シクロフィリンAは脳ペリサイトにおけるクラスリン依存性エンドサイトーシスによるα-Syn取り込みに関与する

抄録

Parkinson’s disease (PD) is characterized by widespread distribution of Lewy bodies, which are mainly composed of aggregated α-synuclein(α-Syn), in the brain. We previously revealed that pericytes, one of the blood-brain barrier-constituting cells, take up α-Syn and degrade it. Therefore, an efficient uptake of a-Syn by pericytes enable to establish a novel disease modifying therapy of PD utilizing the α-Syn d　egradation system in pericytes. In this study, we investigated the intracellular uptake mechanism in pericytes for α-Syn.

We used primary cultures of rat brain pericytes. Increasing concentrations of extracellular α-Syn ranging from 0.05 to 10 μg/mL resulted in the increased cellular accumulation of α-Syn in pericytes. The cell/medium ratio of α-Syn in pericytes showed a significant decrease with the increased concentration of extracellular α-Syn.
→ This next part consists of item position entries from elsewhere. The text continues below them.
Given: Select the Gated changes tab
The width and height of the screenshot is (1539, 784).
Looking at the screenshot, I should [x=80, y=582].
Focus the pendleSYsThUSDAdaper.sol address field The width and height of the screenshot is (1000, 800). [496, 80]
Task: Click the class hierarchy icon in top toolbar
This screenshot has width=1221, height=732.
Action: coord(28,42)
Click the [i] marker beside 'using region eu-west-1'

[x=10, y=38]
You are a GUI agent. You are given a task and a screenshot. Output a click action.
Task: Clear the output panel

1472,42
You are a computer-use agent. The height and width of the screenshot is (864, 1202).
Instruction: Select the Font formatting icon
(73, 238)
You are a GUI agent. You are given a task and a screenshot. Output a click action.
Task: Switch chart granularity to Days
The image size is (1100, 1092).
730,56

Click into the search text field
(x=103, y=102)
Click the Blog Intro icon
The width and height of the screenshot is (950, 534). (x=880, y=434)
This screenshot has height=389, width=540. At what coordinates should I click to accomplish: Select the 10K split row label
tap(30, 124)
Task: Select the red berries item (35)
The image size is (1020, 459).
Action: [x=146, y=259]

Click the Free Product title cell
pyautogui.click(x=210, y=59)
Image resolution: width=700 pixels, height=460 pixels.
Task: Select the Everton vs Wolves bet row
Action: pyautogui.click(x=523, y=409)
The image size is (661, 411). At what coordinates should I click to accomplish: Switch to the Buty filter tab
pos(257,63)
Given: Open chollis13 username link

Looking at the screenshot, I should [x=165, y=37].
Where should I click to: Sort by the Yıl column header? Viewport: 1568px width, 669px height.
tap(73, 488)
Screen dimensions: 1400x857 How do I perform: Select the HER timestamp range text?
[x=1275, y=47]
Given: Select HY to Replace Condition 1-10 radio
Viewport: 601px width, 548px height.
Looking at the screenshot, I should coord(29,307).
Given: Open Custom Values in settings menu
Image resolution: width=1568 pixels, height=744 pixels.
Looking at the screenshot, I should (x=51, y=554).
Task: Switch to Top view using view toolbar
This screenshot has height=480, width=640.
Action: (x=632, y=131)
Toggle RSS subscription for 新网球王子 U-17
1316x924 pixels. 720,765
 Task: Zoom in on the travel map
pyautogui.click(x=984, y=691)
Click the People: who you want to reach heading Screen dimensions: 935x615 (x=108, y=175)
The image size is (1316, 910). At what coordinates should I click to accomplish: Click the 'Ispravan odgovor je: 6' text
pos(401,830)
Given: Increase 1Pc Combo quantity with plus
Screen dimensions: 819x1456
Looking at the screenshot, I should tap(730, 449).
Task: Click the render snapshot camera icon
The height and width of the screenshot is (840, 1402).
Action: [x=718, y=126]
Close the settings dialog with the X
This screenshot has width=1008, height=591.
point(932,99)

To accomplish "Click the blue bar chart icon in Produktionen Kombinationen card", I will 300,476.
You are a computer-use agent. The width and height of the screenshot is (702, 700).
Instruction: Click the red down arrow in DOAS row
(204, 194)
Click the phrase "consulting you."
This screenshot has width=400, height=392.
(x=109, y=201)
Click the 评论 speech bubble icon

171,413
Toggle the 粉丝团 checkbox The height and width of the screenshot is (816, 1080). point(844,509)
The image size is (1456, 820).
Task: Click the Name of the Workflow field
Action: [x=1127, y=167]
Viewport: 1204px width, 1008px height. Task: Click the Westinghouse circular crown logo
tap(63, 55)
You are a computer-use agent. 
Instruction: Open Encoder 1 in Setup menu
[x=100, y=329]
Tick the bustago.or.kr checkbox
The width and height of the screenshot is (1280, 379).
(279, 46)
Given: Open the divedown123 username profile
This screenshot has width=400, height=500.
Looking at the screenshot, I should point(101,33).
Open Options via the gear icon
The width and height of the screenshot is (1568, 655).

Furthermore, the uptake of α-Syn by pericytes was decreased at 4˚C and in the presence of chlorpromazine. Cyclosporin A(CsA), a P-glycoprotein (P-gp) inhibitor, increased the uptake of α-Syn by pericytes. However, siRNA-mediated knockdown of P-gp failed to increase the uptake of α-Syn by pericytes. Knockdown of cyclophillin A (CypA), a molecular target of CsA to inhibit calcineurin activity, decreased the uptake of α-Syn by pericytes.

These results suggest that α-Syn uptake by pericytes is mediated by saturable transport system, clathrin-mediated endocytosis, and a CypA-dependent mechanism. In addition, inhibiting calcineurin activity would contribute to the enhanced α-Syn uptake, leading to α-Syn degradation by pericytes.